Sözcük ve öğe konum kayıtları:
______________________________

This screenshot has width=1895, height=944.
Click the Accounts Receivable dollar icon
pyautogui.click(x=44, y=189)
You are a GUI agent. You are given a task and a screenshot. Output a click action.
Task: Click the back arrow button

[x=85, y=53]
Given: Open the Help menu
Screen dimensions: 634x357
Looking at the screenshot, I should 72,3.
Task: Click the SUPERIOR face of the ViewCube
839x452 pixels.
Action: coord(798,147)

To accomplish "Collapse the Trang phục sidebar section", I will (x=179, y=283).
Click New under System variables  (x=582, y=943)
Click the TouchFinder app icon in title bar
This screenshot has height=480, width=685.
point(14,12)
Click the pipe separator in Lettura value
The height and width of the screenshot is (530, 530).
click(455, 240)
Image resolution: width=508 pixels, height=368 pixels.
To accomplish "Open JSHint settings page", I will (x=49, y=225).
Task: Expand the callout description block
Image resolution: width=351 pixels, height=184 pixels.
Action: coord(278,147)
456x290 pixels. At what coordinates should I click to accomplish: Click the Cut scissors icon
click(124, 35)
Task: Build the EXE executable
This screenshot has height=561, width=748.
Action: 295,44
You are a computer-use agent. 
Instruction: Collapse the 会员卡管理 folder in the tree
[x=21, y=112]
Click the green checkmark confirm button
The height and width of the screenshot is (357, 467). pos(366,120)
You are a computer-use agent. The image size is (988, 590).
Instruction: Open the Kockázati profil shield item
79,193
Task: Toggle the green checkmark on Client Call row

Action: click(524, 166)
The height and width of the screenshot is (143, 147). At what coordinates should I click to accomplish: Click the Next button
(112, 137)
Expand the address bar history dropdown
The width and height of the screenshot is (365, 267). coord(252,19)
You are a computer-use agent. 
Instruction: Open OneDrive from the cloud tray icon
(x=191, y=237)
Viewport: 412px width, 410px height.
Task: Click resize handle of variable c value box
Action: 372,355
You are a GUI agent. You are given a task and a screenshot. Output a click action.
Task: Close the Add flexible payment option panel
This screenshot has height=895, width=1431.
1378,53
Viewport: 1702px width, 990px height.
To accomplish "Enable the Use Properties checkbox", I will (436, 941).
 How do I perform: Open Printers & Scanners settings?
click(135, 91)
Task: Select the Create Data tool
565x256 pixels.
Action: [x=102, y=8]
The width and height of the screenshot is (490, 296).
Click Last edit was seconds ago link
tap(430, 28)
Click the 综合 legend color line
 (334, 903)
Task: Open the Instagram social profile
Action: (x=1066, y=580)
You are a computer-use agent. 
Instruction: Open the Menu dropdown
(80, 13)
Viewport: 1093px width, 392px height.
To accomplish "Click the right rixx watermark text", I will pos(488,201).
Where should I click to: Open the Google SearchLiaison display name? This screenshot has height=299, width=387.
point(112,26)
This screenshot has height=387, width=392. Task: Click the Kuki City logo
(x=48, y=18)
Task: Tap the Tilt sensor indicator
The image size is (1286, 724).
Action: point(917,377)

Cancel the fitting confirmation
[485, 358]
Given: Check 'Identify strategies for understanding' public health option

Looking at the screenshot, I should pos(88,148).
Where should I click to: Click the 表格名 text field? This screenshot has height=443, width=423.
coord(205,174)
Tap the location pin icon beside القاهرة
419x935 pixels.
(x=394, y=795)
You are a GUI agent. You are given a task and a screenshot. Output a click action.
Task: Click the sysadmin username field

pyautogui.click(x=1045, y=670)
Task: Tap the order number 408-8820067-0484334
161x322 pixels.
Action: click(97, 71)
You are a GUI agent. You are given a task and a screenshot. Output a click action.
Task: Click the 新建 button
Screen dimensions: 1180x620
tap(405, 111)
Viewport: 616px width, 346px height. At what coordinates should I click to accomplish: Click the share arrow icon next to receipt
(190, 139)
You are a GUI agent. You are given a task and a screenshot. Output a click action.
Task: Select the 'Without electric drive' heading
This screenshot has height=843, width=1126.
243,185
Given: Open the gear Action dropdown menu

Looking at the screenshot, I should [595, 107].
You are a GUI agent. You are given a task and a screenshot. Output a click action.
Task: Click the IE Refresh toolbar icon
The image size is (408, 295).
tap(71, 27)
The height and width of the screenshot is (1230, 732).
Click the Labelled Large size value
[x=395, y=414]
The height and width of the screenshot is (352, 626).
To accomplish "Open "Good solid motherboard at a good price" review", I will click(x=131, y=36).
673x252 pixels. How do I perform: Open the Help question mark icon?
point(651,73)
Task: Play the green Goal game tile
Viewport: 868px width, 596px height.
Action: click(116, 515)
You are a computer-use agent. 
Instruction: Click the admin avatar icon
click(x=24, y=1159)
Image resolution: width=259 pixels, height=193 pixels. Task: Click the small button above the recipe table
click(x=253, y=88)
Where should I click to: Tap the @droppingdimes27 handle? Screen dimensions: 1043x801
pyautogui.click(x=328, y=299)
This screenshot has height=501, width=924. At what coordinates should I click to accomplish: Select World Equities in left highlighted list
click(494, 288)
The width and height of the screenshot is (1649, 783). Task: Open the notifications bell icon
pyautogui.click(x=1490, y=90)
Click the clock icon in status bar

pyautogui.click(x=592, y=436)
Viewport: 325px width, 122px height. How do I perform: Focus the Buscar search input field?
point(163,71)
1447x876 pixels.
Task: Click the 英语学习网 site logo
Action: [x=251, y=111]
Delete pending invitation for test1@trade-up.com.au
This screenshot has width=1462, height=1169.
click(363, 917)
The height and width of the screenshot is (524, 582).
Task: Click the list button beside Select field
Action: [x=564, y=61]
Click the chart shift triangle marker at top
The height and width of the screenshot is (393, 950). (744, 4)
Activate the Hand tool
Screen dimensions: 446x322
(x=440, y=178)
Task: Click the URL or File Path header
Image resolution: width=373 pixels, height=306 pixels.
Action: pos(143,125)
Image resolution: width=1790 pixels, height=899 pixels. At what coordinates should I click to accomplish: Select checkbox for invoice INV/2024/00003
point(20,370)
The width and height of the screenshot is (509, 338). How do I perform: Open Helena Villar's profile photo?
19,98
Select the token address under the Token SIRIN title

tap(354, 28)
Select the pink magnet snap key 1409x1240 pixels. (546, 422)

______________________________

= İstek =
Yukarıdaki listenin tüm satırlarını hiçbir değişiklik yapmadan yazdır.

= Sonuç =
This screenshot has width=1895, height=944.
Click the Accounts Receivable dollar icon
pyautogui.click(x=44, y=189)
You are a GUI agent. You are given a task and a screenshot. Output a click action.
Task: Click the back arrow button

[x=85, y=53]
Given: Open the Help menu
Screen dimensions: 634x357
Looking at the screenshot, I should 72,3.
Task: Click the SUPERIOR face of the ViewCube
839x452 pixels.
Action: coord(798,147)

To accomplish "Collapse the Trang phục sidebar section", I will (x=179, y=283).
Click New under System variables  (x=582, y=943)
Click the TouchFinder app icon in title bar
This screenshot has height=480, width=685.
point(14,12)
Click the pipe separator in Lettura value
The height and width of the screenshot is (530, 530).
click(455, 240)
Image resolution: width=508 pixels, height=368 pixels.
To accomplish "Open JSHint settings page", I will (x=49, y=225).
Task: Expand the callout description block
Image resolution: width=351 pixels, height=184 pixels.
Action: coord(278,147)
456x290 pixels. At what coordinates should I click to accomplish: Click the Cut scissors icon
click(124, 35)
Task: Build the EXE executable
This screenshot has height=561, width=748.
Action: 295,44
You are a computer-use agent. 
Instruction: Collapse the 会员卡管理 folder in the tree
[x=21, y=112]
Click the green checkmark confirm button
The height and width of the screenshot is (357, 467). pos(366,120)
You are a computer-use agent. The image size is (988, 590).
Instruction: Open the Kockázati profil shield item
79,193
Task: Toggle the green checkmark on Client Call row

Action: click(524, 166)
The height and width of the screenshot is (143, 147). At what coordinates should I click to accomplish: Click the Next button
(112, 137)
Expand the address bar history dropdown
The width and height of the screenshot is (365, 267). coord(252,19)
You are a computer-use agent. 
Instruction: Open OneDrive from the cloud tray icon
(x=191, y=237)
Viewport: 412px width, 410px height.
Task: Click resize handle of variable c value box
Action: 372,355
You are a GUI agent. You are given a task and a screenshot. Output a click action.
Task: Close the Add flexible payment option panel
This screenshot has height=895, width=1431.
1378,53
Viewport: 1702px width, 990px height.
To accomplish "Enable the Use Properties checkbox", I will (436, 941).
 How do I perform: Open Printers & Scanners settings?
click(135, 91)
Task: Select the Create Data tool
565x256 pixels.
Action: [x=102, y=8]
The width and height of the screenshot is (490, 296).
Click Last edit was seconds ago link
tap(430, 28)
Click the 综合 legend color line
 (334, 903)
Task: Open the Instagram social profile
Action: (x=1066, y=580)
You are a computer-use agent. 
Instruction: Open the Menu dropdown
(80, 13)
Viewport: 1093px width, 392px height.
To accomplish "Click the right rixx watermark text", I will pos(488,201).
Where should I click to: Open the Google SearchLiaison display name? This screenshot has height=299, width=387.
point(112,26)
This screenshot has height=387, width=392. Task: Click the Kuki City logo
(x=48, y=18)
Task: Tap the Tilt sensor indicator
The image size is (1286, 724).
Action: point(917,377)

Cancel the fitting confirmation
[485, 358]
Given: Check 'Identify strategies for understanding' public health option

Looking at the screenshot, I should pos(88,148).
Where should I click to: Click the 表格名 text field? This screenshot has height=443, width=423.
coord(205,174)
Tap the location pin icon beside القاهرة
419x935 pixels.
(x=394, y=795)
You are a GUI agent. You are given a task and a screenshot. Output a click action.
Task: Click the sysadmin username field

pyautogui.click(x=1045, y=670)
Task: Tap the order number 408-8820067-0484334
161x322 pixels.
Action: click(97, 71)
You are a GUI agent. You are given a task and a screenshot. Output a click action.
Task: Click the 新建 button
Screen dimensions: 1180x620
tap(405, 111)
Viewport: 616px width, 346px height. At what coordinates should I click to accomplish: Click the share arrow icon next to receipt
(190, 139)
You are a GUI agent. You are given a task and a screenshot. Output a click action.
Task: Select the 'Without electric drive' heading
This screenshot has height=843, width=1126.
243,185
Given: Open the gear Action dropdown menu

Looking at the screenshot, I should [595, 107].
You are a GUI agent. You are given a task and a screenshot. Output a click action.
Task: Click the IE Refresh toolbar icon
The image size is (408, 295).
tap(71, 27)
The height and width of the screenshot is (1230, 732).
Click the Labelled Large size value
[x=395, y=414]
The height and width of the screenshot is (352, 626).
To accomplish "Open "Good solid motherboard at a good price" review", I will click(x=131, y=36).
673x252 pixels. How do I perform: Open the Help question mark icon?
point(651,73)
Task: Play the green Goal game tile
Viewport: 868px width, 596px height.
Action: click(116, 515)
You are a computer-use agent. 
Instruction: Click the admin avatar icon
click(x=24, y=1159)
Image resolution: width=259 pixels, height=193 pixels. Task: Click the small button above the recipe table
click(x=253, y=88)
Where should I click to: Tap the @droppingdimes27 handle? Screen dimensions: 1043x801
pyautogui.click(x=328, y=299)
This screenshot has height=501, width=924. At what coordinates should I click to accomplish: Select World Equities in left highlighted list
click(494, 288)
The width and height of the screenshot is (1649, 783). Task: Open the notifications bell icon
pyautogui.click(x=1490, y=90)
Click the clock icon in status bar

pyautogui.click(x=592, y=436)
Viewport: 325px width, 122px height. How do I perform: Focus the Buscar search input field?
point(163,71)
1447x876 pixels.
Task: Click the 英语学习网 site logo
Action: [x=251, y=111]
Delete pending invitation for test1@trade-up.com.au
This screenshot has width=1462, height=1169.
click(363, 917)
The height and width of the screenshot is (524, 582).
Task: Click the list button beside Select field
Action: [x=564, y=61]
Click the chart shift triangle marker at top
The height and width of the screenshot is (393, 950). (744, 4)
Activate the Hand tool
Screen dimensions: 446x322
(x=440, y=178)
Task: Click the URL or File Path header
Image resolution: width=373 pixels, height=306 pixels.
Action: pos(143,125)
Image resolution: width=1790 pixels, height=899 pixels. At what coordinates should I click to accomplish: Select checkbox for invoice INV/2024/00003
point(20,370)
The width and height of the screenshot is (509, 338). How do I perform: Open Helena Villar's profile photo?
19,98
Select the token address under the Token SIRIN title

tap(354, 28)
Select the pink magnet snap key 1409x1240 pixels. (546, 422)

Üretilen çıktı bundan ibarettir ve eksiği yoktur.